Мичман поежился, накинул на плечи китель. «Может быть, и правда, состарился, не гожусь… — размышлял он. — Сквознячок и пронимает. А ведь бывало…» Боцман полузакрыл глаза и вспомнил события последнего перед демобилизацией выхода корабля в море. Собственно, событий никаких и не было — обычный поход. Но теперь мичману все связанное с недавней службой во флоте представлялось значительным.
Двадцать семь лет жизни отдал Аралов флоту. Тяжело было навсегда покидать родной корабль, очень тяжело. «Ну, Олег Николаевич, — сказал боцману командир, подписывая документы о демобилизации, — послужили вы флоту честно, добротно. Пора и отдохнуть. Заслуженно отдохнуть. Смену себе подготовили отличную. Благодарю вас. Пишите нам, не забывайте».

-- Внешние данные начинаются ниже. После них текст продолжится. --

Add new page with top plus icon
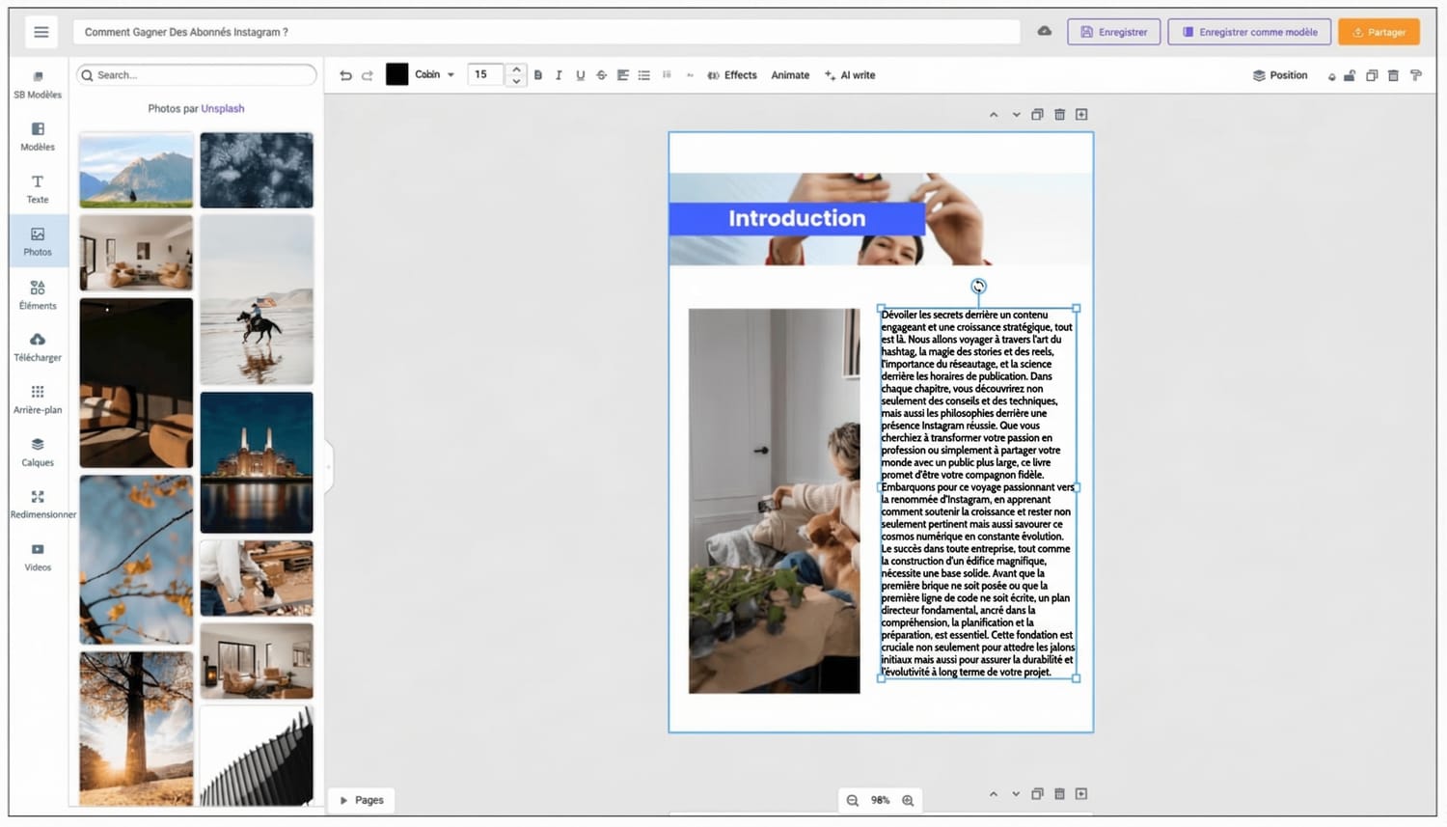This screenshot has width=1447, height=827. [x=1081, y=115]
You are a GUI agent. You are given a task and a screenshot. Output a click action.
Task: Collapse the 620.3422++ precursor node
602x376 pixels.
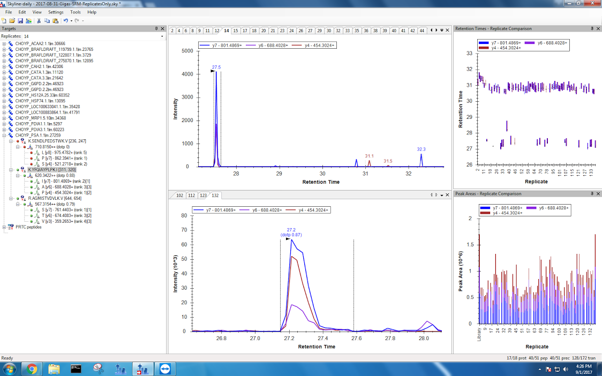click(x=18, y=175)
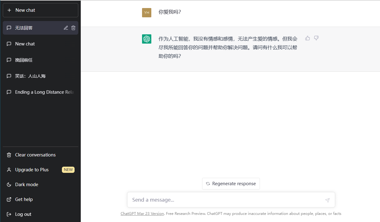The height and width of the screenshot is (222, 380).
Task: Open the ChatGPT Mar 23 Version link
Action: pos(142,214)
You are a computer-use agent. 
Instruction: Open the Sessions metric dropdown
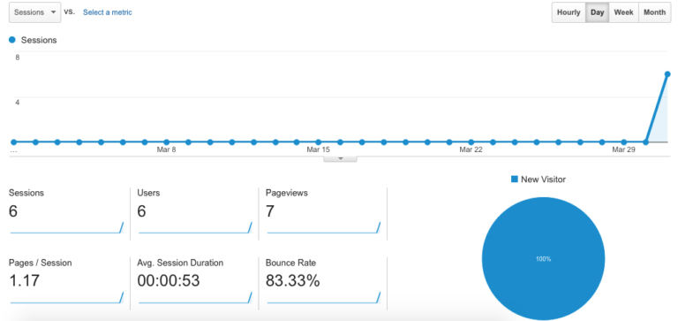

Торжественные проводы, товарищеский ужин в кают-компании прошли словно в тумане. Мичман что-то отвечал на сердечные напутственные слова друзей-сослуживцев, смущенно и грустно улыбался; сердце его тоскливо ныло. Боцман старался быть веселым: шутил, держался молодцевато и браво, но скрыть горя не мог. Когда перед строем всего экипажа корабля его обнял и расцеловал командир, что-то дрогнуло в груди боцмана и слезы заполнили его глаза. Сдержался все-таки, не заплакал. Но чашу терпения переполнили подчиненные матросы боцманской команды, они преподнесли боцману подарки, сделанные своими руками: деревянную модель эскадренного миноносца и курительную трубку. Дрожащими руками взял мичман Аралов дорогие подарки, прижал к груди. Слезы потекли по его обветренному, загрубелому коричневому лицу.
Еще неделю после этого мичман не уходил с корабля: не мог сразу расстаться с родным домом. Сдав боцманское хозяйство преемнику, он целые дни напролет ходил по верхней палубе, часами стоял неподвижно на баке, переводя взгляд с предмета на предмет, трогал рукой, словно гладил, шпиль, цепи, якоря, гюйсшток с алым гюйсом на вершине… Боцман прощался с кораблем.
Однажды командир, отводя взгляд в сторону, нарочито будничным тоном сказал мичману: «Завтра уходим в море на учение. На недельку. Стоять будем на Судакском рейде. Может быть, Олег Николаевич, вам удобнее здесь, в Севастополе, остаться?»
Боцман понял командира. Он посмотрел ему прямо в глаза, тихо спросил: «Разрешите, товарищ капитан третьего ранга, последний раз… Не пассажиром только, а в своей должности». — «Добро! — охотно согласился командир и официально добавил — Приступайте к должности, товарищ мичман. Готовьте корабль к походу!» — «Есть!» — ответил повеселевший мичман.
Всю неделю море было неспокойным. Шторм крепчал и к концу недели достиг девяти баллов. Трудновато пришлось боцманской команде. Но подчиненные Аралова на этот раз особенно старались править службу так, чтобы не вызвать замечаний боцмана. Мичман понимал это, и сердце его радовалось и ныло. «Стараются на память», — думал он, и что-то тяжелое и тугое подкатывало к горлу.
В день отъезда из Севастополя мичман погулял по Историческому бульвару, постоял у Севастопольской панорамы, любуясь видом города, бухты, кораблей в заливе. Потом побывал на братской могиле, где похоронены погибшие в годы войны с гитлеровцами боевые друзья. Уже с чемоданом в руках, направляясь на вокзал, сошел с троллейбуса на площади Ленина, спустился по широкой лестнице к Графской пристани, снял фуражку и долго стоял с непокрытой склоненной головой. Вахтенный матрос на пристани внимательно смотрел на старого мичмана, почтительно вытянувшись.
Аралов надел фуражку, подошел к вахтенному, протянул ему руку для рукопожатия, печально сказал: «Служите тут…».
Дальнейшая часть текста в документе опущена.